TASK STATEMENT » Omit the images, then output each of the records below exactly.

---

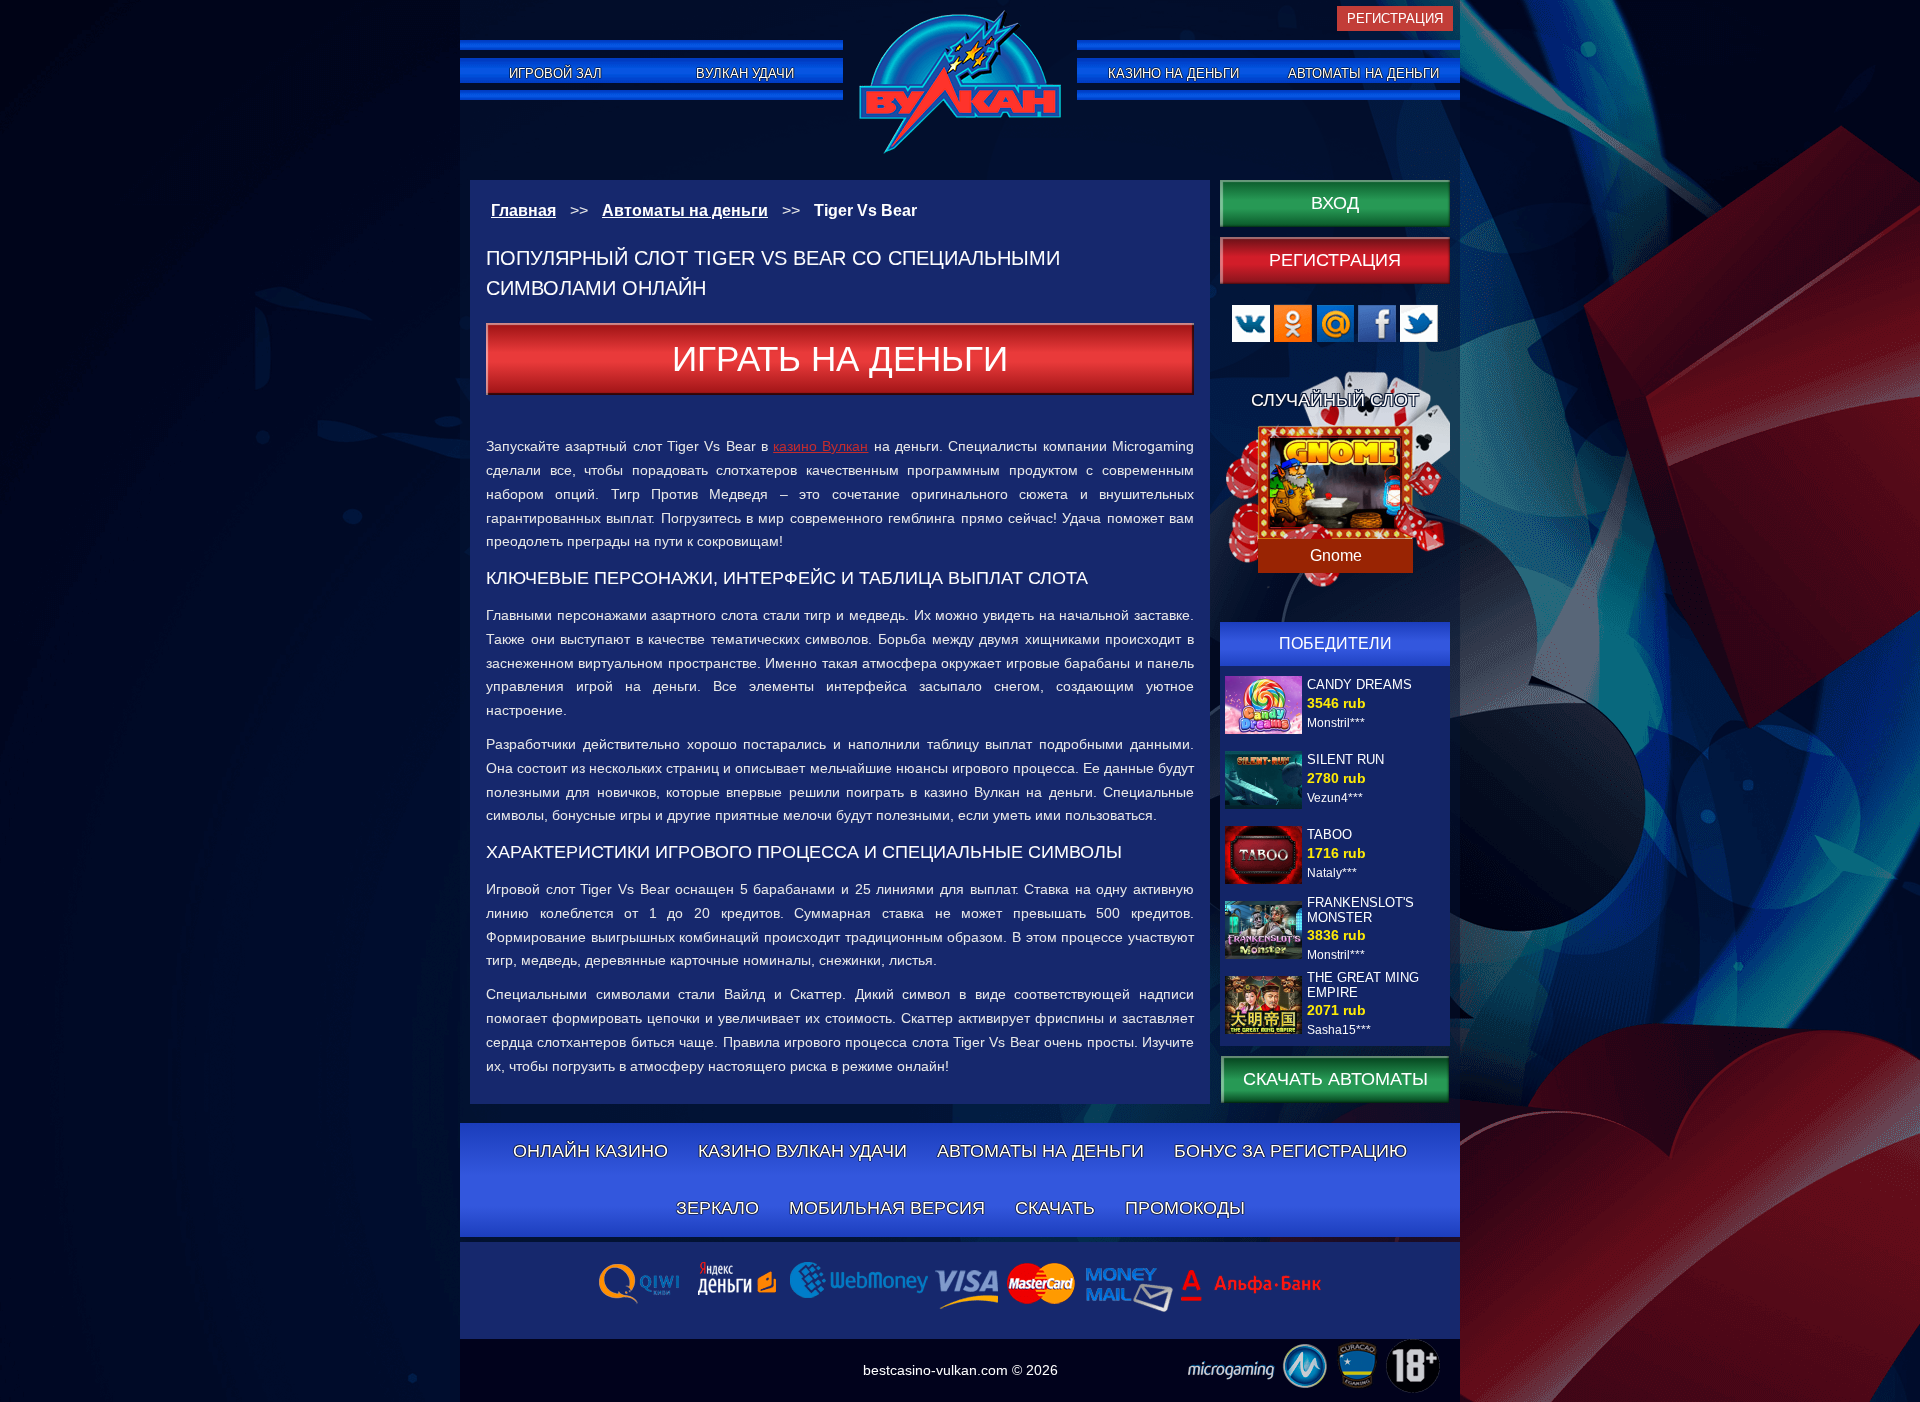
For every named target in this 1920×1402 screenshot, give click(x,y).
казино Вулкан (820, 446)
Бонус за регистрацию (1290, 1151)
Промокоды (1185, 1208)
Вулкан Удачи (745, 73)
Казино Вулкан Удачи (802, 1151)
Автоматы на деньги (1363, 73)
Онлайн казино (590, 1151)
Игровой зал (555, 73)
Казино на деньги (1173, 73)
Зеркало (717, 1208)
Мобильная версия (887, 1208)
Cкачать (1055, 1208)
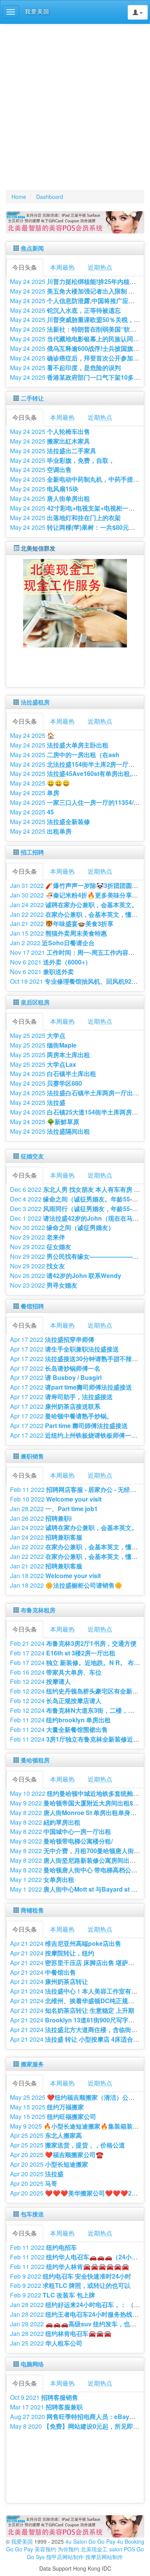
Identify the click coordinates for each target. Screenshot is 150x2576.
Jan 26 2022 (41, 1518)
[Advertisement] (75, 107)
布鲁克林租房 (38, 1610)
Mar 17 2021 (46, 2406)
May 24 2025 (65, 310)
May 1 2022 (42, 1879)
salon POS (122, 2549)
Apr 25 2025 (46, 2135)
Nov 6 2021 (50, 962)
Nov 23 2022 (43, 1285)
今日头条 (24, 267)
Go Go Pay (101, 2541)
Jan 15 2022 (58, 933)
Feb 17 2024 (62, 1652)
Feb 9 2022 (70, 2276)
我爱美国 (22, 2541)
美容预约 (45, 2549)
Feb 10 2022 (56, 1499)
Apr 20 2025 (56, 2154)
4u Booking (130, 2541)
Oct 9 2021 (44, 2397)
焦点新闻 (32, 248)
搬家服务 (32, 2064)
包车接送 (32, 2214)
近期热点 (100, 267)
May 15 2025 (47, 2106)
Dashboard (49, 196)
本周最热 (62, 267)
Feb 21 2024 (73, 1643)
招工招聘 (32, 852)
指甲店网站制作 (65, 2557)
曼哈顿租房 (35, 1760)
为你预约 (68, 2549)
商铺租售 (32, 1910)
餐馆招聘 (32, 1306)
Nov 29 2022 (37, 1237)
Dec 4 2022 (77, 1199)
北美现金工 (94, 2549)
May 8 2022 (45, 1822)
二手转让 (32, 398)
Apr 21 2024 (65, 1943)
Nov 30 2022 (62, 1227)
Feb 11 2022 (43, 2247)
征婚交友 (32, 1156)
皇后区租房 (35, 1002)
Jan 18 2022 (55, 1575)
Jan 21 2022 (61, 923)
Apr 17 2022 (52, 1339)
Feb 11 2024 (60, 1719)
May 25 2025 (37, 1035)
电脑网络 (32, 2364)
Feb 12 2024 (40, 1681)
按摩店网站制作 (104, 2557)
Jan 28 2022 (54, 1508)
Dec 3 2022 (77, 1208)
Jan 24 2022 (74, 904)
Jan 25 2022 (46, 2343)
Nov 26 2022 (65, 1275)
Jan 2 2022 (52, 942)
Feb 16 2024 (56, 1672)
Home (19, 196)
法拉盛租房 (35, 702)
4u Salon (76, 2541)
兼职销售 (32, 1456)
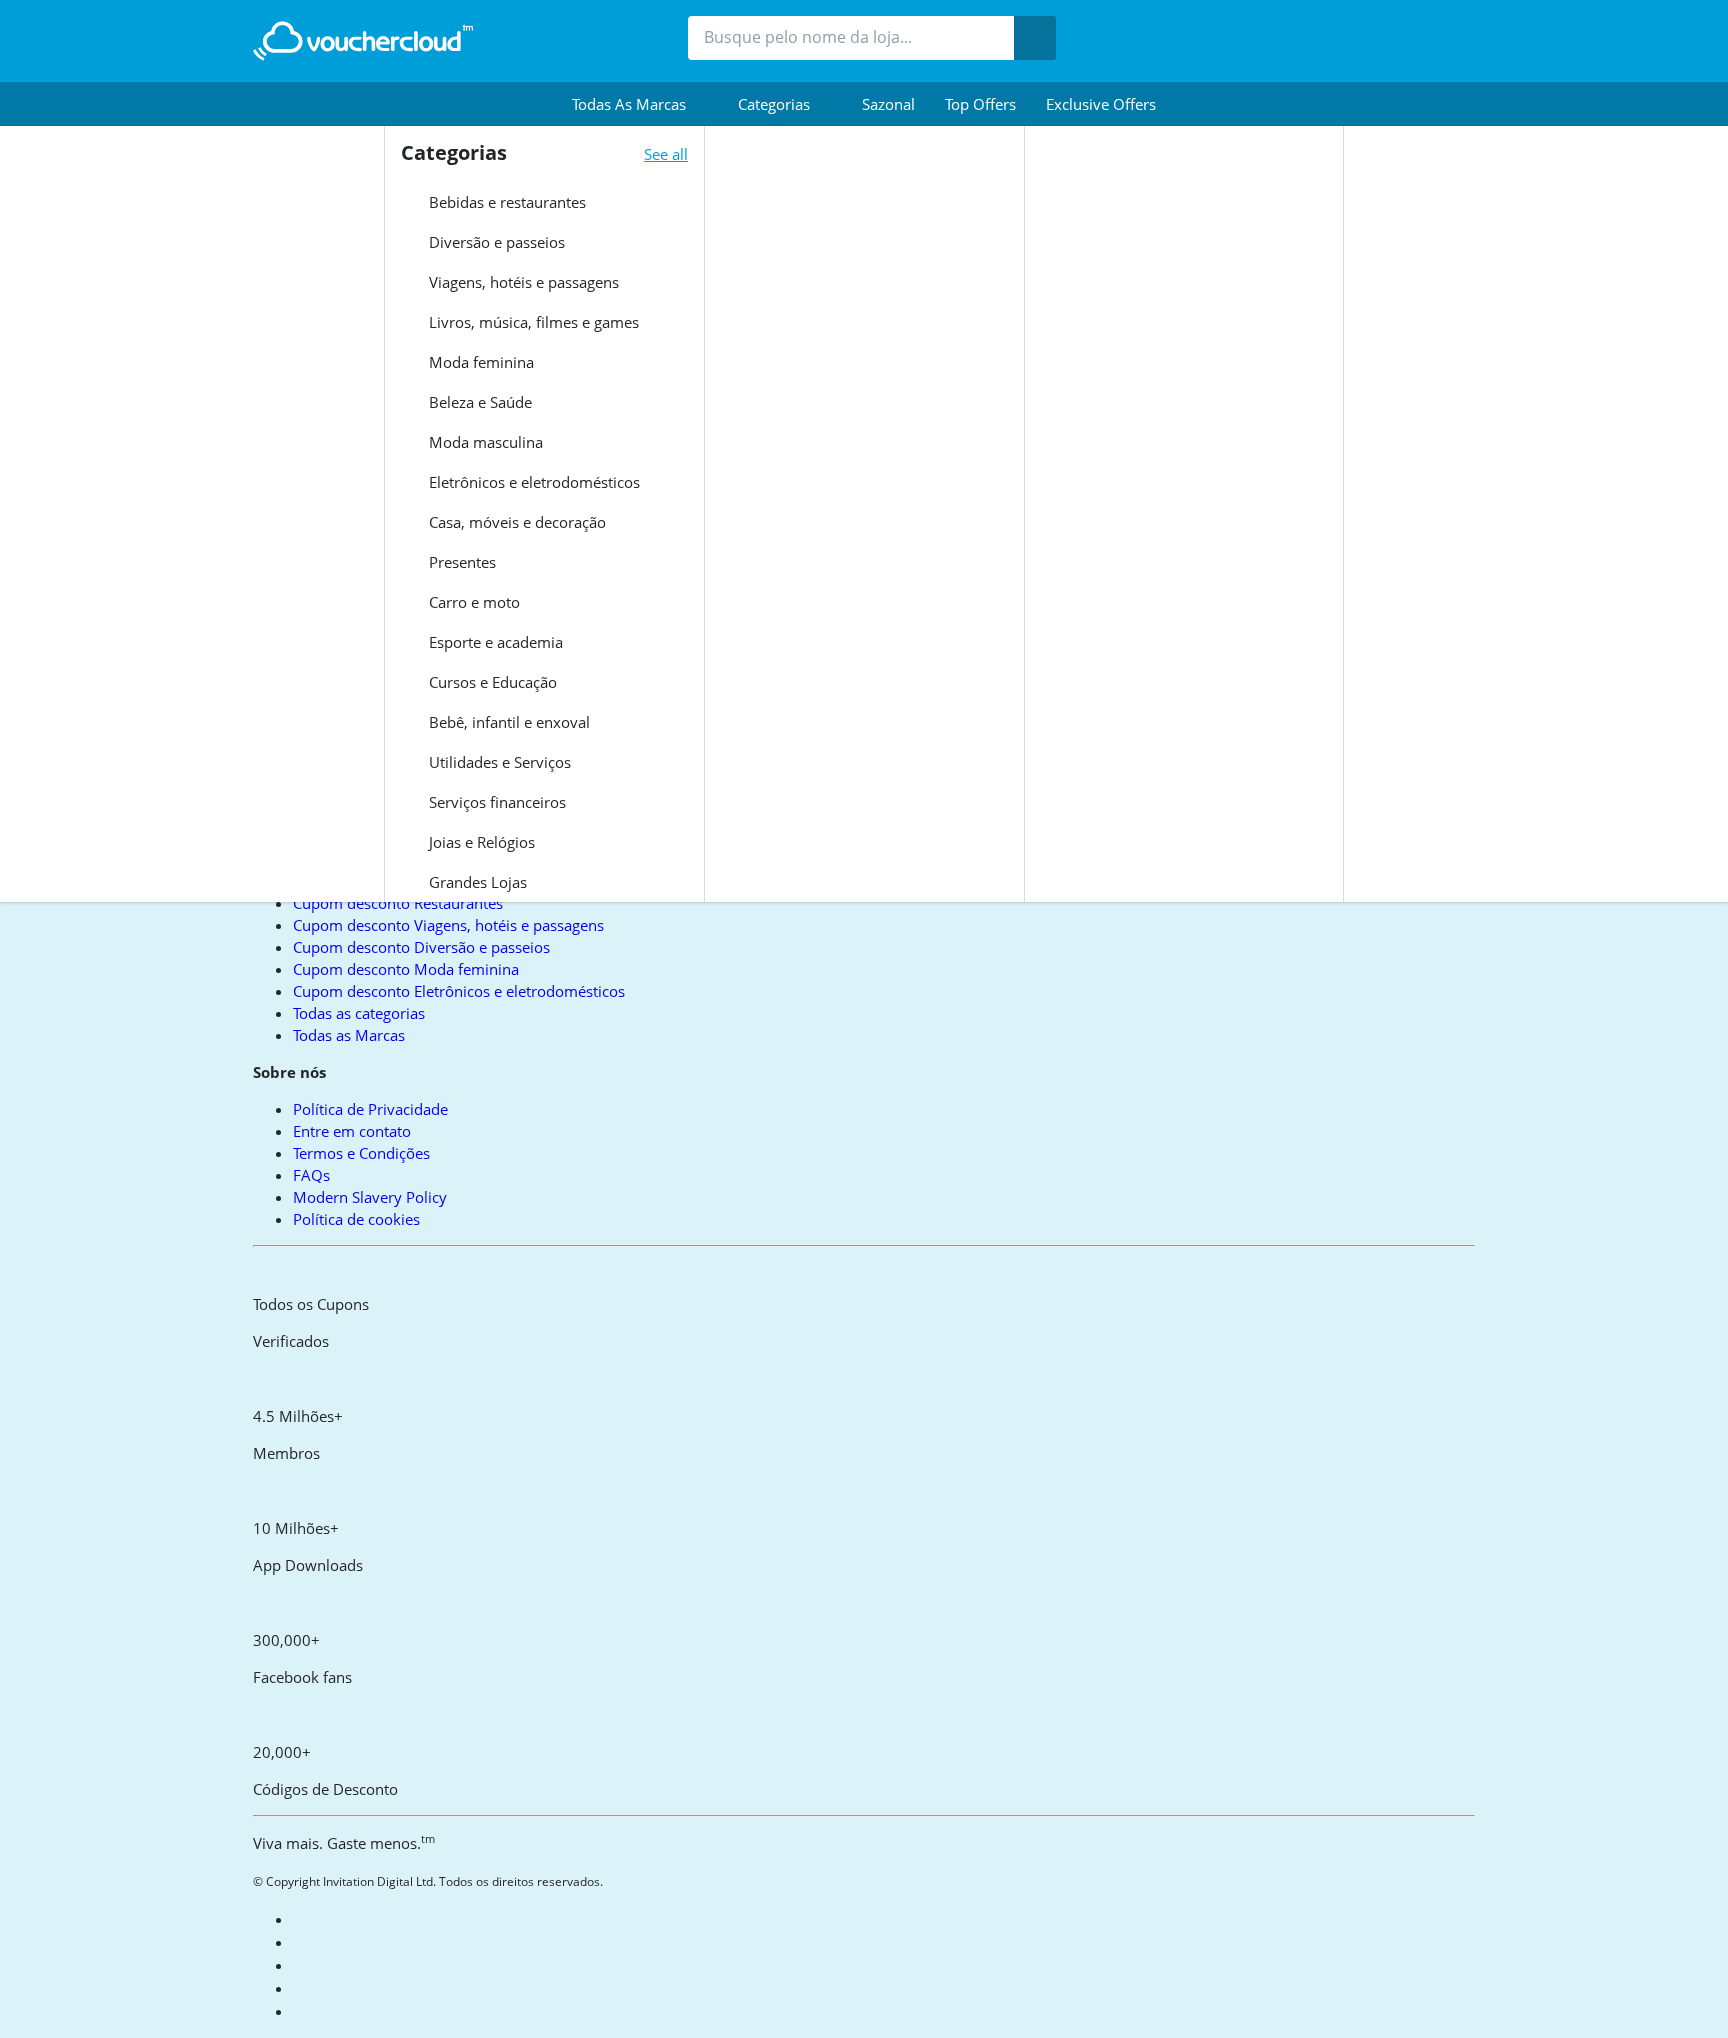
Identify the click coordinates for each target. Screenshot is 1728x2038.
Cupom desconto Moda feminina (406, 969)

---

EXPECTED OUTPUT »
For every named target in this 1920×1402 screenshot, give click(x,y).
казино Вулкан (820, 446)
Бонус за регистрацию (1290, 1151)
Промокоды (1185, 1208)
Вулкан Удачи (745, 73)
Казино Вулкан Удачи (802, 1151)
Автоматы на деньги (1363, 73)
Онлайн казино (590, 1151)
Игровой зал (555, 73)
Казино на деньги (1173, 73)
Зеркало (717, 1208)
Мобильная версия (887, 1208)
Cкачать (1055, 1208)
Identify the click coordinates for each target. Screenshot is 150x2576.
Jan 26 2022 (41, 1518)
[Advertisement] (75, 107)
布鲁克林租房 (38, 1610)
Mar 17 2021 (46, 2406)
May 24 2025 (65, 310)
May 1 2022 (42, 1879)
salon POS (122, 2549)
Apr 25 2025 (46, 2135)
Nov 6 2021 (50, 962)
Nov 23 2022 (43, 1285)
今日头条 (24, 267)
Go Go Pay (101, 2541)
Jan 15 2022 (58, 933)
Feb 17 2024 (62, 1652)
Feb 9 2022 (70, 2276)
我爱美国 (22, 2541)
美容预约 (45, 2549)
Feb 10 2022 (56, 1499)
Apr 20 2025 (56, 2154)
4u Booking (130, 2541)
Oct 9 2021 (44, 2397)
焦点新闻 (32, 248)
搬家服务 (32, 2064)
包车接送 (32, 2214)
近期热点 (100, 267)
May 15 2025 (47, 2106)
Dashboard (49, 196)
本周最热 (62, 267)
Feb 21 2024 (73, 1643)
招工招聘 (32, 852)
指甲店网站制作 (65, 2557)
曼哈顿租房 (35, 1760)
为你预约 (68, 2549)
商铺租售 (32, 1910)
餐馆招聘 (32, 1306)
Nov 29 2022 (37, 1237)
Dec 4 2022 (77, 1199)
北美现金工 (94, 2549)
May 8 2022 (45, 1822)
二手转让 (32, 398)
Apr 21 2024 (65, 1943)
Nov 30 2022 (62, 1227)
Feb 11 2022 (43, 2247)
征婚交友 (32, 1156)
皇后区租房 (35, 1002)
Jan 18 2022 (55, 1575)
Jan 21 2022 (61, 923)
Apr 17 2022 (52, 1339)
Feb 11 2024 (60, 1719)
May 25 2025 (37, 1035)
电脑网络 (32, 2364)
Feb 12 2024 (40, 1681)
按摩店网站制作 (104, 2557)
Jan 28 2022 (54, 1508)
Dec 3 2022 (77, 1208)
Jan 24 2022 (74, 904)
Jan 25 2022 (46, 2343)
Nov 26 2022 (65, 1275)
Jan 2 2022 (52, 942)
Feb 16 2024 (56, 1672)
Home (19, 196)
法拉盛租房 (35, 702)
4u Salon (76, 2541)
兼职销售 (32, 1456)
Identify the click coordinates for each target. Screenshot is 1728x2038.
Cupom desconto Moda feminina (406, 969)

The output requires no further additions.